Eppure se l’intelligenza è flessibilità, e questo vale per tutti gli schieramenti, il libro-antologia di testimonianze degli interventi di Wojtila degli ultimi decenni è uno dei libri più sconvolgenti e sorprendenti ch’io abbia letto. Sono testimonianze che invitano a rivedere radicalmente se non a ribaltare non solo il discorso sulla storia della Chiesa ma della Storia stessa. Sopratutto dell’Occidente, del suo comportamento di fronte alle diatribe con l’Oriente, con le chiese cristiane ma non cattoliche, con l‘Islam, gli Ebrei, il razzismo, gli indios e così via.
Chiedere perdono? Che cosa significa e che importanza ha? Intanto è più difficile perdonare che chiedere perdono, questo lo riconoscono gli stessi presentatori. Ma perdono a chi ? E a quali fini? Più che di perdono si parla all’inizio di “confessione di peccato”, giustamente perché essa è cardine delle chiese della Riforma. Il perdonare comporta ovviamente prima di tutto l’autocritica.
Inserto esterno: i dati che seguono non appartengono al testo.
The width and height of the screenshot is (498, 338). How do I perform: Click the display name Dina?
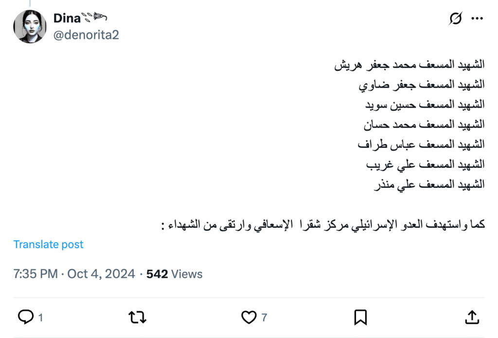point(67,18)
E bisogna ammettere, sopratutto per chi non ha seguito le interne vicende ecclesiastiche che Wojtila ha cominciato proprio da qui. Con il rischio di rimanere isolato di fronte alle obiezioni per non dire all’ostilità di molti cardinali.
Ma Wojtila, anche chi è anticlericale deve riconoscerlo, è uomo di coraggio. Le sue battaglie contro il comunismo e contro l’invadente consumismo che tenta di sostituirvisi sono note. Meno note le sue polemiche all’interno della Chiesa. È i1 primo papa non italiano dell’epoca moderna e questo può essere un vantaggio per la sua apertura culturale. Leggendo per esempio le sue proposte contenute nel Pro memoria di Giovanni Paolo II al V Concistoro straordinario del 1994, mai pubblicate ufficialmente dal Vaticano ma riaffermate dallo stesso Wojtila più volte, un testo di straordinario interesse, anche le ardimentose polemiche di Hans Küng trovano una sia pur debole risposta.C’é la speranza che entro il Giubileo del 2000 molte colpe della Chiesa cattolica vengano quanto meno ammesse.
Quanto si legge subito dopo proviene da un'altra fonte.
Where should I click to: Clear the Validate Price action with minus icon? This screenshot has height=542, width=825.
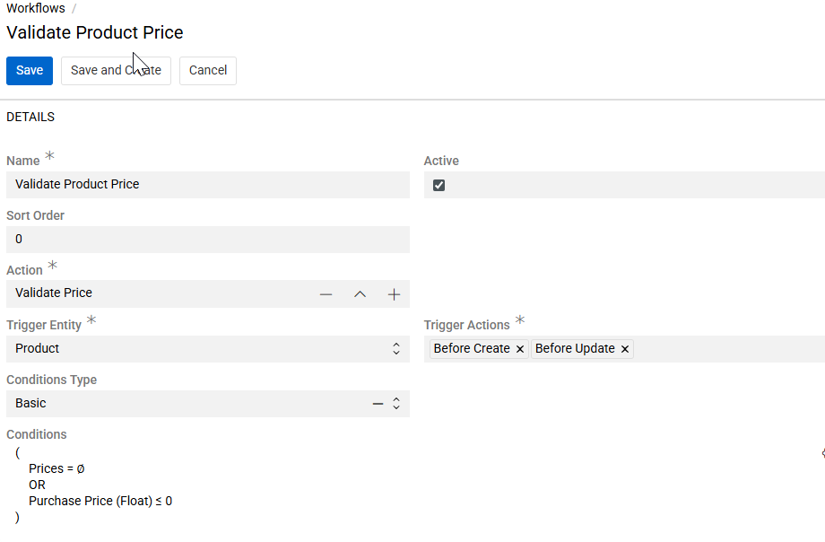pos(326,294)
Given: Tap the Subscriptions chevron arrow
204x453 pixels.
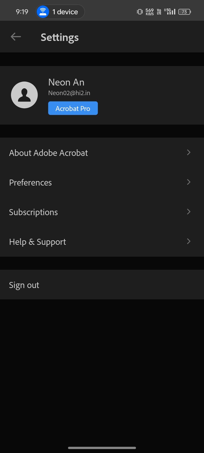Looking at the screenshot, I should pyautogui.click(x=189, y=212).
Intanto verso i protestanti. I riconoscimenti verso Lutero e la giusta esigenza da lui sostenuta per una immediata riforma della Chiesa in relazione alle Scritture e non ai problemi mondani sono molteplici. Wojtila va a Magonza nel 1980 quasi pellegrino e poi alla chiesa luterana di Roma come Lutero andò pellegrino a Roma nel 1510-11. Lutero, altro uomo forte, pur scomunicato, ma la scomunica finisce con la morte, è oggi sempre un interlocutore valido, importante per Wojtila. La separazione tra cattolici e protestanti nel 1997 in Europa, a tre anni dal Duemila è una delle realtà più assurde e dolorose. E Wojtila questo contrasto non lo vuole perpetuare. Le guerre di religione devono finire se non vogliono essere sopravanzate, ridicolizzate dalla scienza e da una laicizzazione ormai mondiale. È la Chiesa che deve cambiare. E poi le guerre di religione favoriscono l’ateismo? È un problema.
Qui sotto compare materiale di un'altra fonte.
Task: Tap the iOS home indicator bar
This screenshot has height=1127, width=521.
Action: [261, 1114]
Necessaria è intanto una ‘purificazione della memoria’. Verso i protestanti ma anche verso gli Ebrei e i Musulmanì. Verso 1’Islam, nonostante gli appelli vaticani, non c’è stata adeguata risposta. Inutile l’insistenza che cristiani e musulmani sono ‘fratelli in Dio’ come li ha chiamati in Africa Wojtila riferendosi ad Abramo. Inutili le sue dichiarazioni di essere contro l’integralismo cattolico (“noi seguiamo il principio evangelico” (date a ognuno, a Cesare e a Dio quel che è loro). E allora Buonaiuti? E Maritain? Viene perfino il sospetto tra i laici che dietro tanta frenesia di viaggi e tanta voglia di perdono ci sia la speranza di unire tutti sotto la tenda del cattolicesimo, il che non significa più vero ecumenismo ma di nuovo una sorta di colonialismo cattolico.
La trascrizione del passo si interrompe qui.